Nonetheless, it is important to acknowledge the challenges of natural experiments, such as problems of attrition, missing data, and a lack of comparability between the exposed and unexposed groups. Additionally, as an emerging field, the linkage of health insurance claims and electronic health records databases faces both challenges (e.g., discordance of records between data sources) and opportunities to study health policy intervention that targets primary care. Linking population-based data sources such as Medicare claims data to EHR allows researchers to leverage the complementary advantages of each data source to enhance study validity and data completeness.

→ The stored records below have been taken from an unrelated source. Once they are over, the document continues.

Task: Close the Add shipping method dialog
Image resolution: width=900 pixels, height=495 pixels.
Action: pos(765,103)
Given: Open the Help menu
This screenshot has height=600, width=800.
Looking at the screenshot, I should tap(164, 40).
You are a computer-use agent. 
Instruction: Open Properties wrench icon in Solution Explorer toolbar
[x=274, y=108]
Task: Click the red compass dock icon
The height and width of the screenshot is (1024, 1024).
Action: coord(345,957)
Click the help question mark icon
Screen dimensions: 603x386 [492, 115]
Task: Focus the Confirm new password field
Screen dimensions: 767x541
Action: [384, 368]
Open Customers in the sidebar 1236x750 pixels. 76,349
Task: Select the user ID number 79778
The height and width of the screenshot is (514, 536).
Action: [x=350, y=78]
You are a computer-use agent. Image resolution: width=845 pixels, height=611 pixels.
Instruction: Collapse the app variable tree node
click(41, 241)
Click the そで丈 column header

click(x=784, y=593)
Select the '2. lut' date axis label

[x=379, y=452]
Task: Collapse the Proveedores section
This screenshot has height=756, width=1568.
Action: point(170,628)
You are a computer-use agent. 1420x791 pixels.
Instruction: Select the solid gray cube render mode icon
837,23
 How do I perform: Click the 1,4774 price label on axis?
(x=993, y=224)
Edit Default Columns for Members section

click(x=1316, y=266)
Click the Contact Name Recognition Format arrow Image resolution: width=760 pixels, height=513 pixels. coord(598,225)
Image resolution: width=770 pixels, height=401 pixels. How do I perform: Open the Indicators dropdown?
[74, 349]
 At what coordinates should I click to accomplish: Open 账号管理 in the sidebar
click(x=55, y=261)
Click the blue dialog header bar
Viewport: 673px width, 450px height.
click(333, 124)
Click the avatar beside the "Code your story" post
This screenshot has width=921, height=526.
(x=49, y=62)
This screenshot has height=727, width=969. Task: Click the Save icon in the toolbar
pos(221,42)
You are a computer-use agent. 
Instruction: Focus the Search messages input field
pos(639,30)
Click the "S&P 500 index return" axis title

The NEXT-D3 Network will disseminate study findings through multiple channels, including a website (https://nextd3.healthsciences.ucla.edu/) with a coordinated Twitter feed (https://twitter.com/NetworkNextd) with contributions from all six participating research sites. All published studies will be accompanied by a “visual abstract”—a type of infographic intended to make findings of the study more straightforward and accessible to broad audiences, including members of the lay community. The network will also provide webinars showcasing key results when they become available, inviting clinicians, policymakers, and representatives from CDC and NIDDK to participate.

An advantage of the NEXT-D3 Network structure is the compilation of detailed, longitudinal data on several million patients with T2D. In addition to facilitating research on the health outcomes being studied under NEXT-D3, these data resources also position NEXT-D3 research sites to evaluate new, unforeseen natural experiments. For example, some of the data obtained by network sites predate the onset of the COVID-19 pandemic, allowing studies of how the pandemic and different community and health system responses (e.g., government stimulus responses to economic distress caused by the pandemic, telemedicine services rapidly scaled up due to the pandemic) have influenced long-term diabetes care and outcomes. These aspects are especially relevant during the current COVID-19 pandemic, which has highlighted disproportionate effects on racial and ethnic minorities, as well as on people with diabetes [55] who already have less health care access and worse diabetes-related outcomes.

Rigorous efforts to study the effectiveness of ongoing policies and programs such as those assessed under the NEXT-D3 Network can provide a mechanism to guide how we respond to the changing tide of the diabetes epidemic over the next few decades. The wide variety of research questions and data sources in NEXT-D3, with projects specifically selected to evaluate crucial diabetes-related programs and policies, can guide improvements to both clinical care and broad policies that affect people with diabetes.